The problem »
Set down each of the records below exactly as it reads. No pictures go into the copy.
****
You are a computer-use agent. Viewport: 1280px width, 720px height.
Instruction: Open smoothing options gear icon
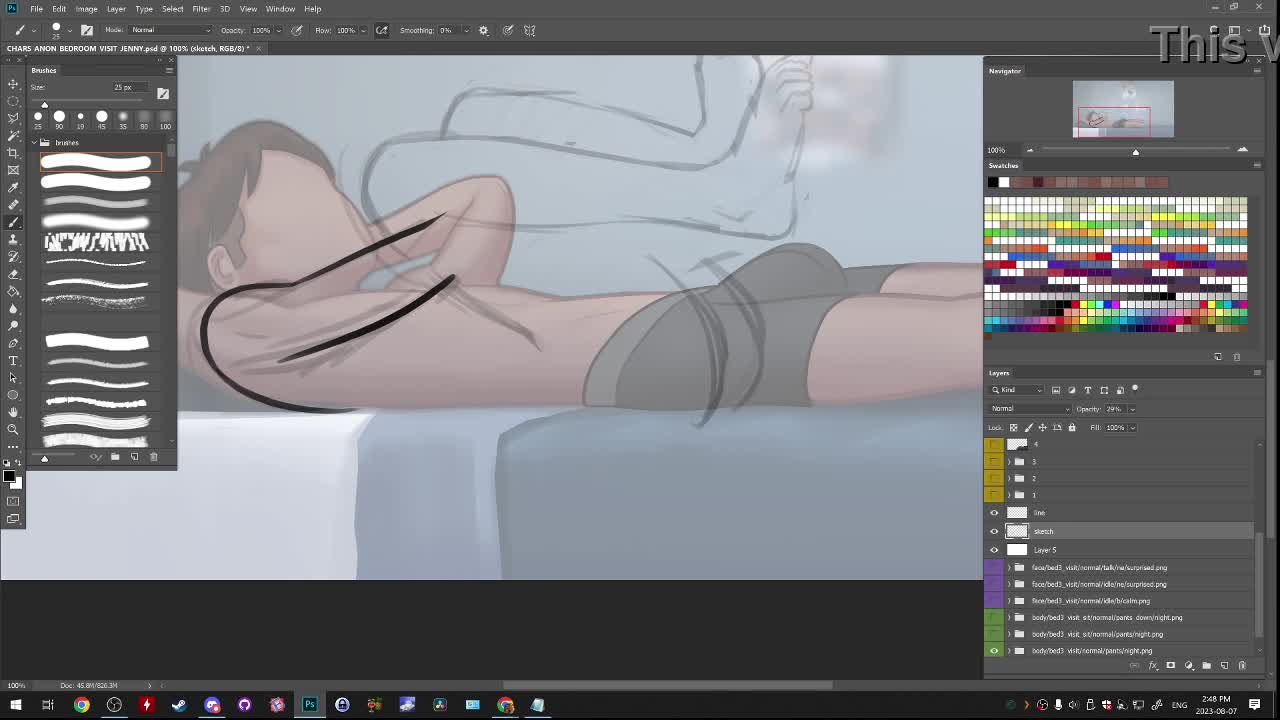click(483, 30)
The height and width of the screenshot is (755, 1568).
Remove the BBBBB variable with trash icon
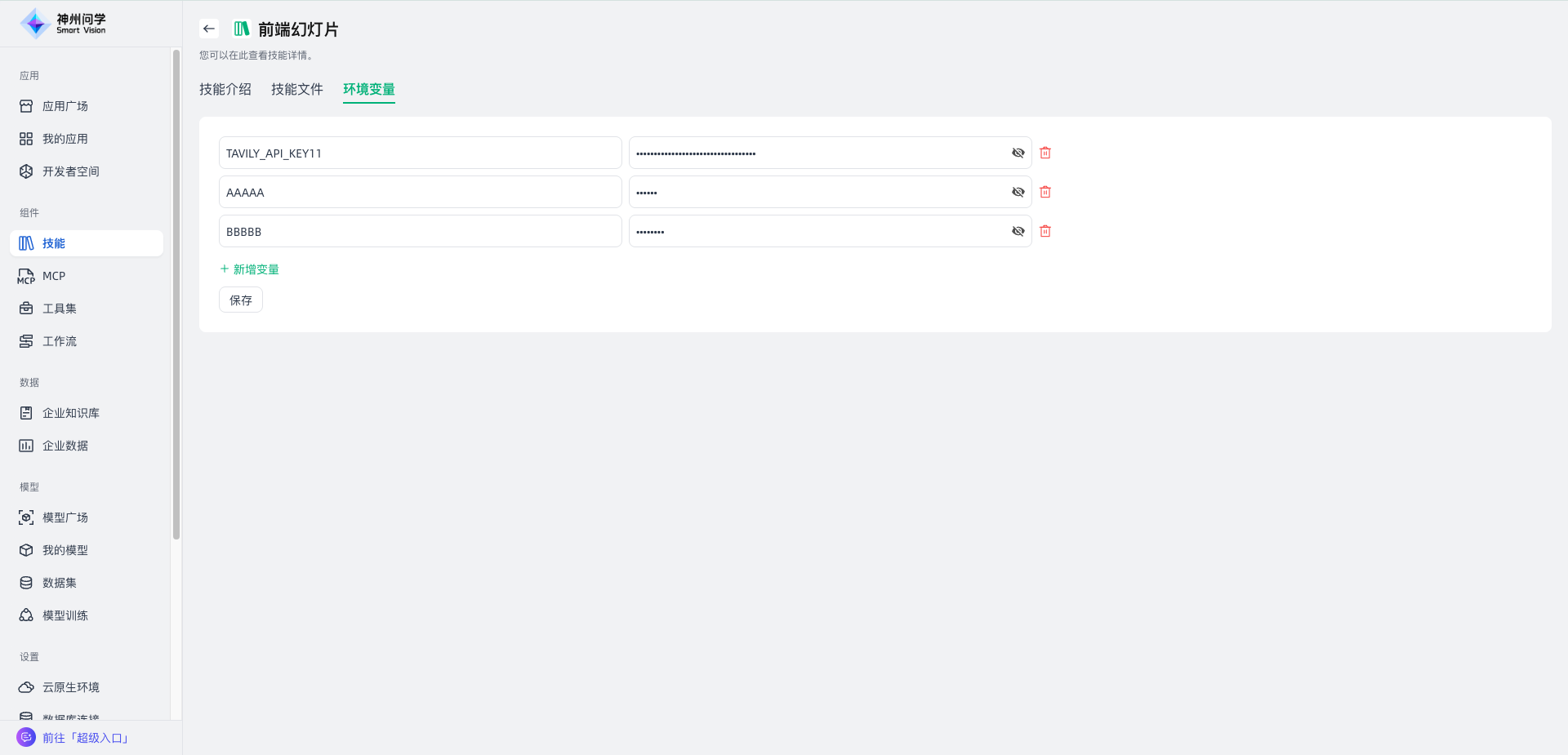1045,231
****
Output below »
You are a computer-use agent. Viewport: 1280px width, 720px height.
Instruction: Open smoothing options gear icon
click(483, 30)
The height and width of the screenshot is (755, 1568).
Remove the BBBBB variable with trash icon
1045,231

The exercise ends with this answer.